The Sorcerer II left her home port of San Diego, California on March 19, 2009 heading south along the coast of Mexico, taking a 200 to 400 liters water sample approximately every 200 miles, filtered it through progressively smaller filters to capture the various sized organisms, and then freeze the filters with the captured microorganisms for shipment back to the JCVI labs in Rockville, MD or San Diego, CA where the sequencing and analysis is done. The team visited the following countries: England, Sweden, Finland, Norway, Denmark, Estonia, and other Baltic countries, Spain, Italy, Germany, and Bulgaria.
The Voyage of Sorcerer II
Scientific results from the Sorcerer II expedition have the potential to substantially advance the world's understanding of microbial communities, including the vital role that microorganisms play in the healthy functioning of natural ecosystems. For this reason, genomic sequencing data from the expedition will be publicly available to the international research and educational communities.
The genomic analysis of microbial communities may be particularly useful to the countries in which samples are taken. For example, these data may enhance a country's ability to monitor and protect its biodiversity. After these data are published, researchers in a given country may wish to pursue further study of microbes of particular scientific interest or potential commercial value.
The Venter Institute is a not-for-profit basic science research institute. Results from the microbial sampling and genomic sequencing research will be published in the scientific literature in collaboration with in-country scientists involved in the program. The data will be deposited in the publicly available GenBank or through a new web-based database established specifically for environmental genomics data. They will be publicly available to any scientist worldwide.
Consistent with national laws and applicable international treaties, and under the guidance of the U.S. Department of State, the Venter Institute obtains permits for research and sampling from every country in which samples will be taken. Scientific collaboration, education and training are an important part of the Sorcerer II Expedition as the vessel travels around the globe. In many countries, the Venter Institute has also signed memoranda of understanding describing additional components of the collaboration.

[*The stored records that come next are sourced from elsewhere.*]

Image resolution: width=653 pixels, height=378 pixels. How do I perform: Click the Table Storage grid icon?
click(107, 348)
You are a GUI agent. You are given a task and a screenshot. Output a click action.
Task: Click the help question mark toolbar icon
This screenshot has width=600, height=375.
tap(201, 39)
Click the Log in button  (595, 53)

The Venter Institute develops cooperative relationships with leading international researchers located in each sampling region. All required research permits are obtained before sampling begins. In addition, the Venter Institute offers to develop memoranda of understanding (MOUs) with all countries where sampling takes place.
These memoranda typically include five fundamental principles of the Sorcerer II expedition:
- The purpose of the Expedition is to advance scientific knowledge of microbial biodiversity and humankind's basic understanding of oceanic biology, yielding insights into the complex interplay between groups of microorganisms that may affect environmental processes.
- Genomic sequence data from the study will be publicly available to scientists worldwide.
- No intellectual property rights will be sought by the Venter Institute on these genomic sequence data.
- The Venter Institute and its research collaborators will coauthor one (or more) scientific journal articles that describe and evaluate these genomic sequence data.
- The Venter Institute will offer training opportunities to scientists and students in the countries where sampling is conducted.